I think the "path of least resistance" is important: developers are time-constrained, understanding-constrained, lazy (if they're virtuous), etc. There's a big incentive to do whatever is easiest/quickest.
When I last used PHP, about 5 years ago, there were OOP APIs cropping up to replace many of the standard global functions; namespaces had just been introduced; closures had become useful; frameworks like Symfony (and Drupal 8) were becoming established, rather than the old "plugin" approach of throwing around arbitrary code and hoping for the best; dependencies were being managed by composer; files could be autoloaded from sensible locations; testing frameworks like PHPUnit and PHPSpec had become best practice; etc.
Yet all of those things were opt-in and verbose. The path of least resistance was still:
Hello <?php echo $_GET['name']; ?>
Compare this to something like Java: it favours class-based OOP so much that even "hello world" needs a class. The path of least resistance is to do things "right" (from Java's perspective). Haskell's path of least resistance is simultaneously easier ("hello world" is just `main = putStrLn "hello world"`) and harder (`main` uses the `IO` type, whose API enforces certain conventions).
Deprecation warnings, linters, etc. can help with this; but PHP's only real strength is its installed base of code and developers; changing the language too much would throw away this advantage (akin to being a new language, see Python 3 and Perl 6); not changing it enough prevents the more serious and/or systemic issues from being dealt with.
I wish the language designers and users luck, but I'm really hoping to never use it again ;)
You are absolutely right that the path to this has been fixing the path of least resistance. Laravel and other frameworks have made it easy to get variables using their preferred methods (and automatically sanitizing input). Learning resources (tutorials, docs) utilize the OO functions and many of the older functions were deprecated and have been removed for years. If you look at one of the more infamous functions, mysql_real_escape_string (https://www.php.net/manual/en/function.mysql-real-escape-str...) that was removed entirely in PHP 7. If you look at the more modern mysqli, they've chosen to have both escape_string and real_escape string, but one is an alias to the other. Similarly, sane defaults have become the norm, especially since most developers are using containers or VMs/vagrant to program. The one major outstanding issue is the api naming is still inconsistent.
On a sidenote, the PHP docs are great with pages showing examples and notes talking about potential issues. When I switched to python I couldn't believe how bad the docs were in comparison.
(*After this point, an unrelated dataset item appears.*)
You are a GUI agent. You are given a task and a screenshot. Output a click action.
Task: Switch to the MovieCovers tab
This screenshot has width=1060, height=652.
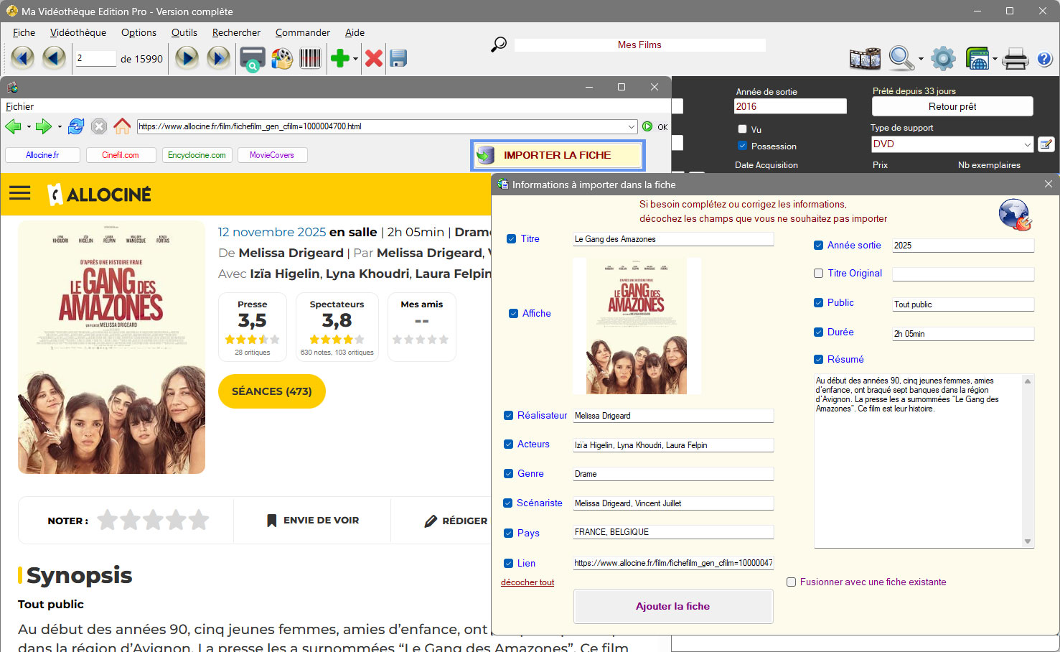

I've got nothing against DSLs and template languages and such, but most of the ones I encounter make me sigh and say, "I know you thought it would be easier but it's just one more thing I have to figure out how to debug, without any of my usual debugging tools."
I did get a little perverse amusement at writing HTML files containing nothing other than single `<?php` element; where that PHP's job was to generate HTML; and it did so via a templating language (e.g. Twig or Smarty)...
One thing that shocked me during my brief foray into PHP was how heavily popular PHP apps like WordPress rely on the filesystem. Want to move a site? Copy the database, and copy a bunch of files. It seems like there's a cultural expectation that applications run on a single server in your closet. Of course you don't have to write code this way... but people still do.
echo "hello world";
There - no XSS, no HTML, no class requirements.
- The path of least resistance in PHP is often directly at odds with the "proper" way of doing things (including many things listed in this article).
- This is important because PHP's intended domain is Web development, so this can easily cause security flaws.
- Any attempt to "fix" this example will inevitably make it longer, more complicated, harder to remember, etc.
Your PHP "hello world" does not demonstrate those problems, since it has no XSS or HTML, so it is a poor example.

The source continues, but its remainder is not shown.